Atto ll. Léonor ritorna in sé in una stanza del Palazzo del Duca, dov’è tenuta prigioniera. Sgomenta, piange sulla sorte che l’attende. Nel frattempo Spadoni, che il Duca ha lasciato a guardia della donna, riceve mercanti carichi di fiori, gioielli e stoffe pregiate. Il Duca intende infatti lusingare Léonor con doni preziosi; inoltre, ignorando i sentimenti che legano Stradella e Léonor, incarica il cantante di recarsi a Palazzo con alcuni allievi e di conquistare la fanciulla per suo conto con una serenata d’amore. Quando Stradella scopre che deve prestarsi per intenerire proprio Léonor, escogita un modo per fuggire con lei, aiutato da un suo allievo, il fedele Beppo. Quest’ultimo ha il compito di venire nel canale che si trova sotto il balcone del Palazzo, per fornire ai due giovani l’imbarcazione che ne consentirà la fuga. Di ritorno dal Consiglio dei Dieci, Il Duca è convinto di trovare Léonor meglio disposta verso di lui. È desideroso di congedare tutti per restare solo con lei, ma Stradella si rifiuta d’obbedire. Provoca anzi deliberatamente il suo rivale; poi lo affronta e lo ferisce, riuscendo a fuggire con Léonor sulla barca condotta da Beppo.
Atto III. Stradella è riparato a Roma; qui si prepara a cantare nel giorno di Giovedì Santo, ma è preoccupato per la sorte della bella Léonor che non ha più rivisto. Anche Spadoni è a Roma, mandato dal Duca sulle tracce del rivale perché sia catturato e portato ai Piombi di Venezia; ma l’uomo ha altri piani e assolda due miserabili malviventi per assassinare Stradella, anche se per convincerli ad uccidere il famoso cantante si trova costretto ad offrire loro una somma molto più consistente di quella inizialmente prevista. Léonor tuttavia ha assistito di nascosto alla scena e per salvare il suo amato segue le tracce degli assassini e giunge nella Chiesa dove Stradella deve esibirsi davanti al pubblico nella solennità del Giovedì Santo. Ma l’emozione, per lei troppo forte, la fa soccombere. La magnifica voce di Stradella e la natura dei canti, che richiamano visioni del giudizio universale, per un attimo fanno tremare la mano agli assassini, ma alla fine portano a termine il delitto e Stradella raggiunge così la sua amata nell’eternità. Commosso, il popolo celebra la gloria e la felicità della coppia ed il loro amore con un grande canto di lode, al quale persino il Duca si unisce accordando il suo perdono.

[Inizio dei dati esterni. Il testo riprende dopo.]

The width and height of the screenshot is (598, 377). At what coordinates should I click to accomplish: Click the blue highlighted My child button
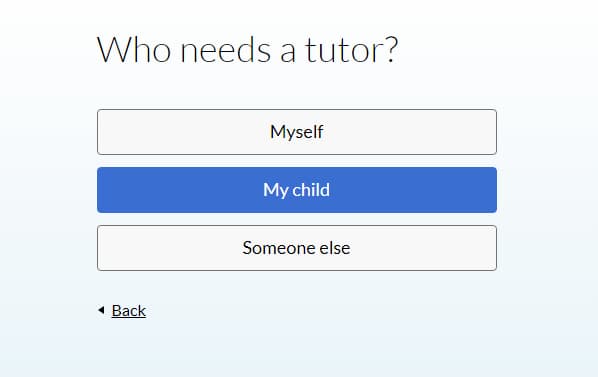(297, 190)
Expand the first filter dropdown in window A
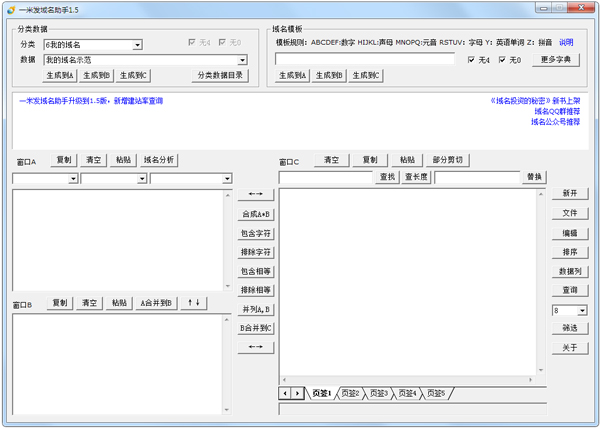The width and height of the screenshot is (600, 429). coord(73,179)
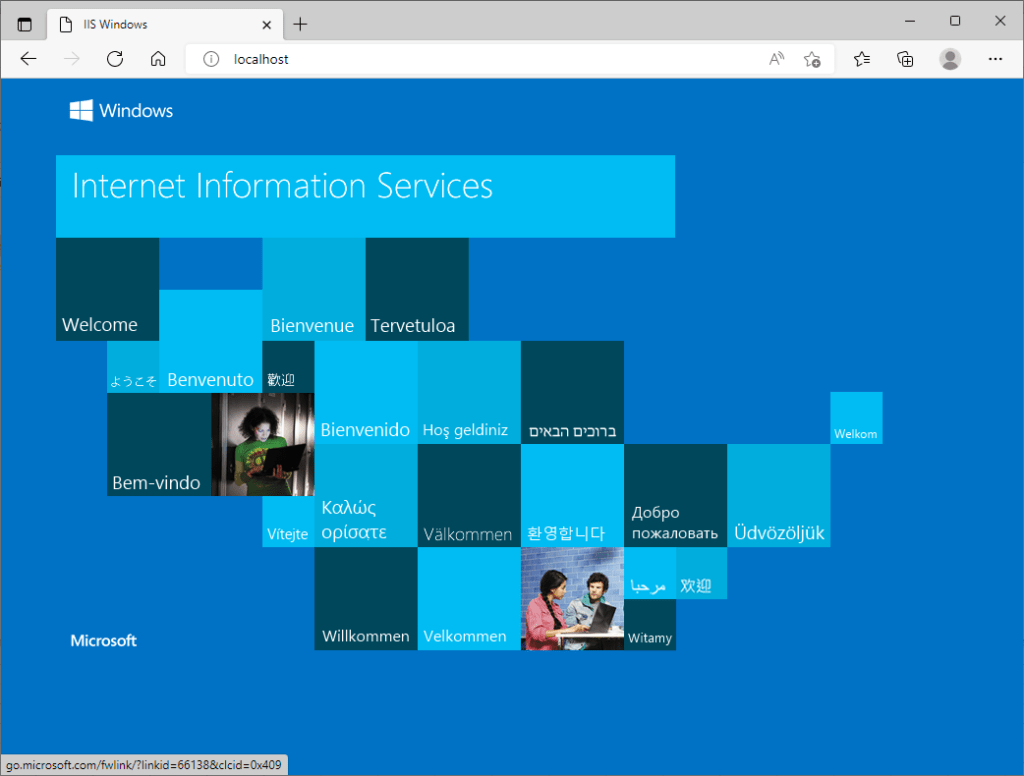Open Settings and more ellipsis menu
The width and height of the screenshot is (1024, 776).
[x=995, y=59]
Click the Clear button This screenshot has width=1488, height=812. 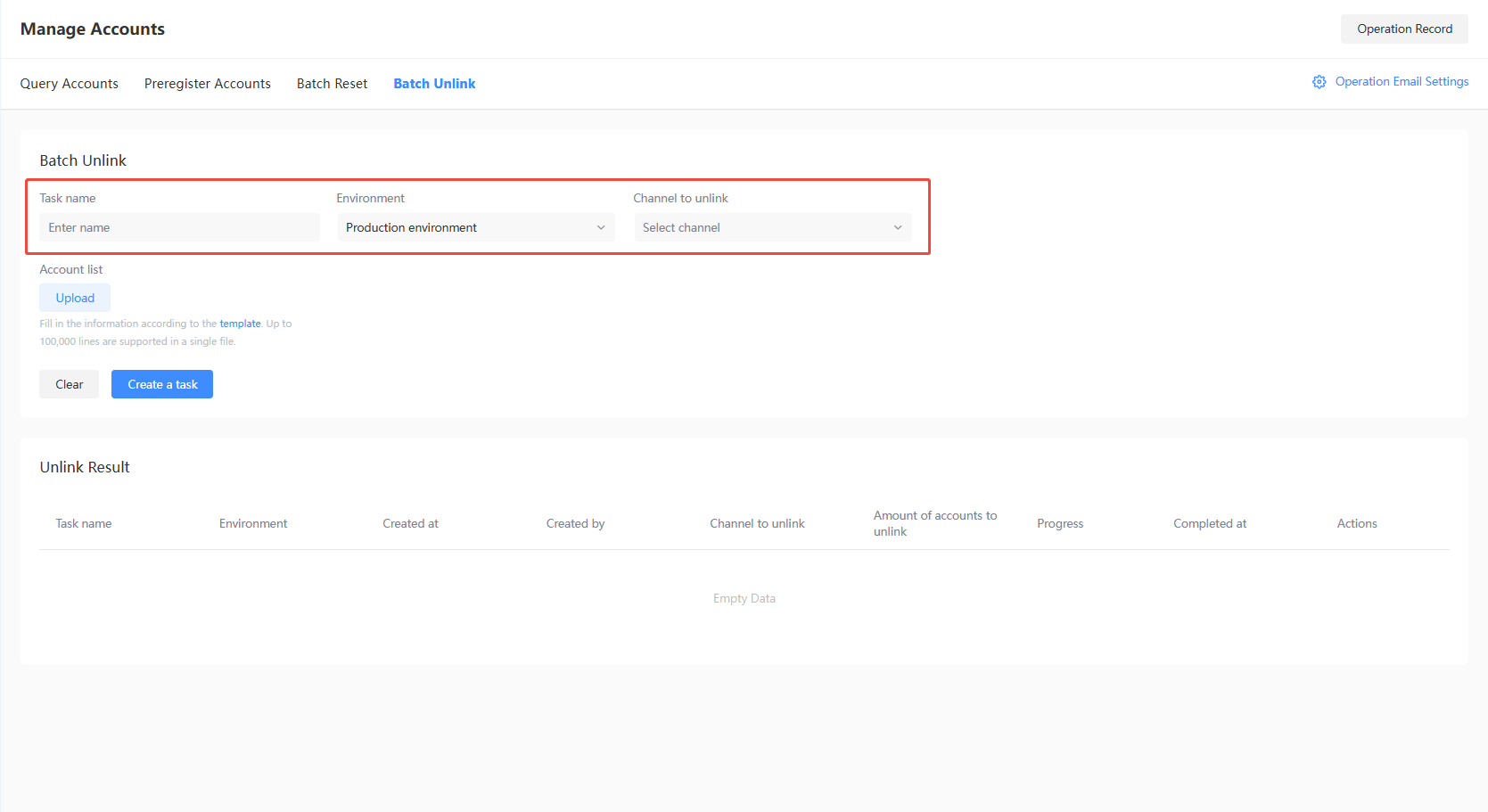pos(69,385)
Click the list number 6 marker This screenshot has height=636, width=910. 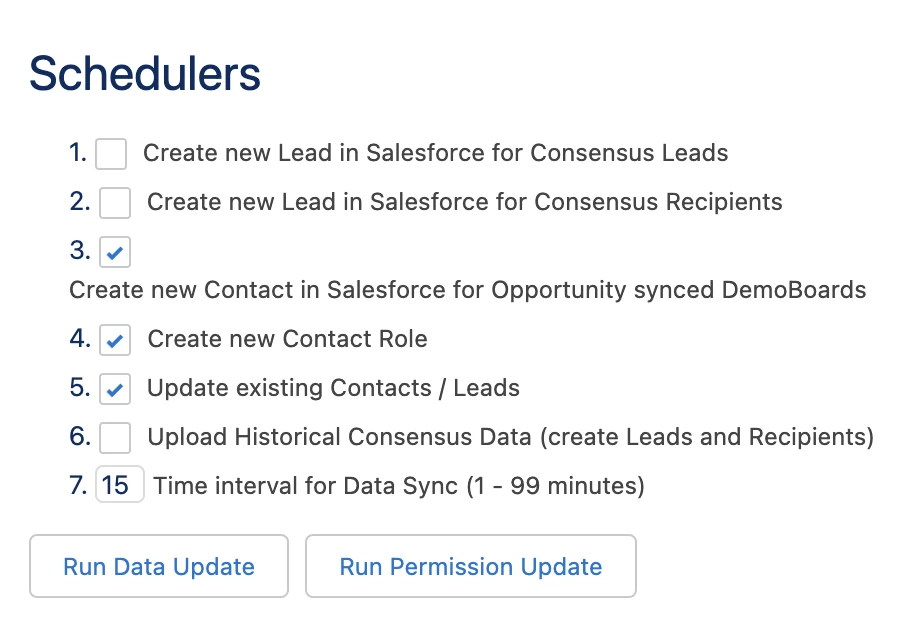[x=81, y=438]
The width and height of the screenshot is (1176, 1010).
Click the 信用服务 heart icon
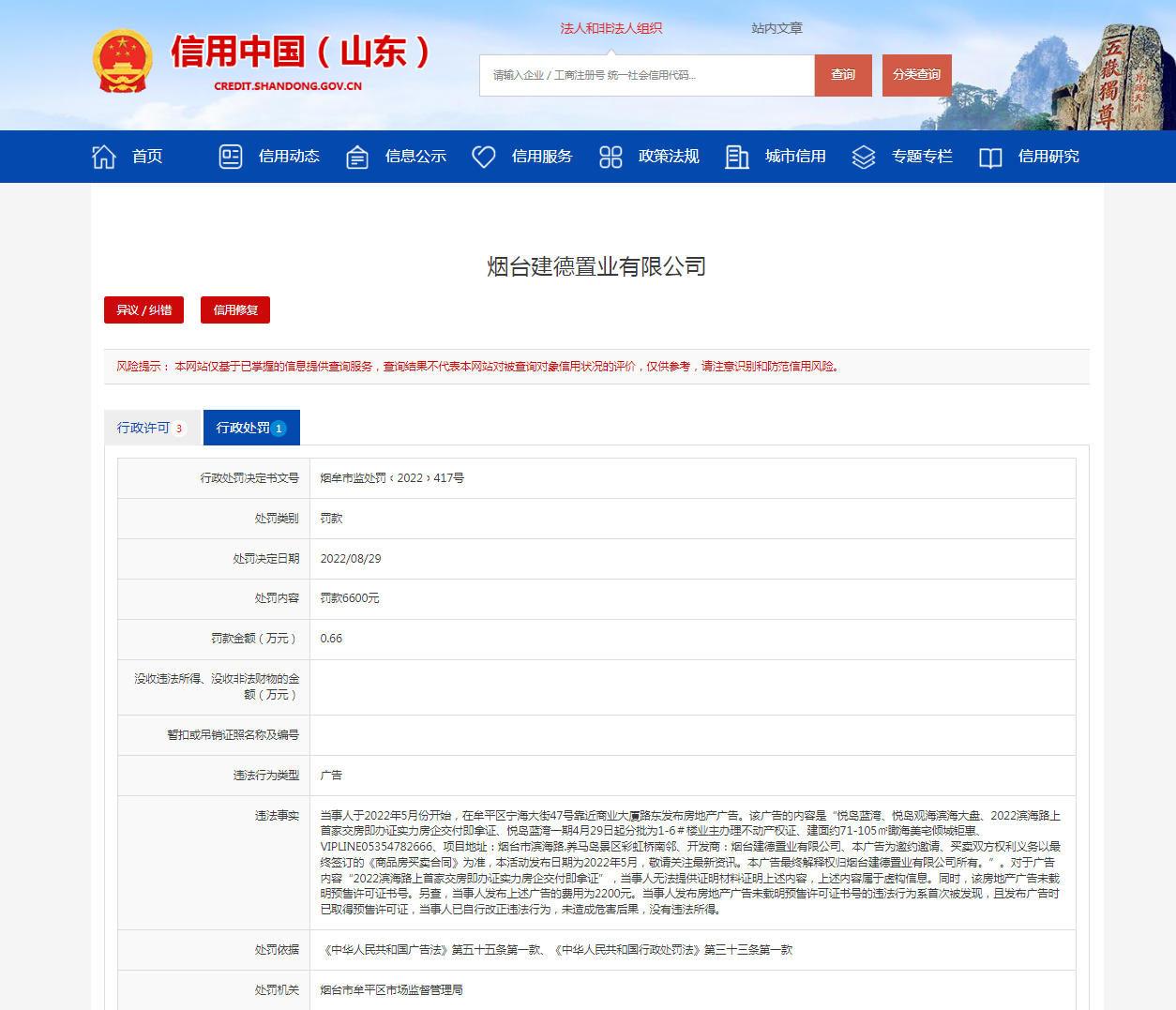(x=484, y=157)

Questa è la sua prima di quattro opere, tutte poco fortunate. (2) Franck fu soprattutto organista e compositore di musica strumentale e sacra. Sono ancora oggi eseguiti i suoi oratorii, la Sinfonia in re op.48 e vari pezzi di musica da camera con pianoforte, ma specialmente le opere per organo. Stradella ci è pervenuta particamente completa ma solo nella redazione per canto e pianoforte. Non si conoscono i motivi per cui Franck non abbia scritto la parte orchestrale, forse la mancanza di tempo è il più probabile. Per la rappresentazione scenica del 12 settembre 2012 l’orchestrazione è stata curata dal compositore belga Luc van Hove.

Oscillante tra melodramma romantico e grand opéra, bel canto italiano e sentimentalismo alla Gounod, il lavoro non manca di pagine pregevoli (poche) ma il libretto ingenuo e i personaggi senza il minimo spessore psicologico rendono l’opera una curiosità e poco più, talora sembra quasi solo un pretesto per intonare inni religiosi.

Paolo Arrivabeni mette in luce il buono della partitura mentre dei cantanti si fa notare lo Stradella di Marc Laho, il grande tenore che si è specializzato, giustamente, nel repertorio francese meno conosciuto. Efficaci Werner van Mechelen, perfido Spadoni, e il Duca, ancor più perfido, di Phippe Rouillon. In difficoltà nelle agilità la Léonor di Isabel Kabatu. Il domestico Beppo, in origine un mezzosprano en travesti, qui è stato invece affidato a un tenore del coro con risultati deludenti.

Per l’apertura della sala dopo un breve periodo di chiusura per restauri, viene incaricato della messa in scena il regista cinematografico Jaco Van Dormael, per la prima volta impegnato in una regia lirica, il quale sembra voler prendersi gioco della vicenda ed esibire le capacità tecnologiche del teatro rinnovato. Essendo i primi due atti ambientati a Venezia, pensa bene di far costruire allo scenografo Vincent Lemaire una piscina che occupa tutto il palcoscenico in cui i cantanti sguazzano perennemente con l’acqua alle ginocchia. Non aiutano i costumi secondo impero con la gonna tutta balze di tulle di Léonor e le marsine degli uomini. Anche nel terzo atto sono tutti a mollo, come se il Tevere fosse straripato. Qui è a suo modo notevole la scena dei sicari che tirano sul prezzo, affioranti solo con la testa dall’acqua ormai lurida, come nutrie di fiume. Un tocco di humour del regista dell’esilarante Dio esiste e vive a Bruxelles. Un enorme specchio circolare talora scende a riflettere la buca orchestrale o quanto avviene in scena, come il pozzo luminoso in cui “fluttuano” i due amanti finalmente uniti nell’aldilà.

Il sospetto che il regista abbia messo tutto in burla diventa più forte quando oltre alle treccine di Stradella e ai palloncini neri ancorati alla schiena del Duca, nel finale un pesce pieno di elio e telecomandato, un grosso Nemo, si mette a volteggiare sugli interpreti e poi sull’orchestra fino alla platea. Ah, ces Belges…

(1) L’officier de fortune e Zémire et Azor di Gretry, Le domino noir e Manon Lescaut di Auber, Le Roi d’Ys di Lalo, Thérèse di Massenet e La fille de madame Angot di Lecocq sono alcuni degli esempi più recenti.

(2) Le altre sono Le valet de ferme (1853), Hulda (1885), Ghiselle (1890).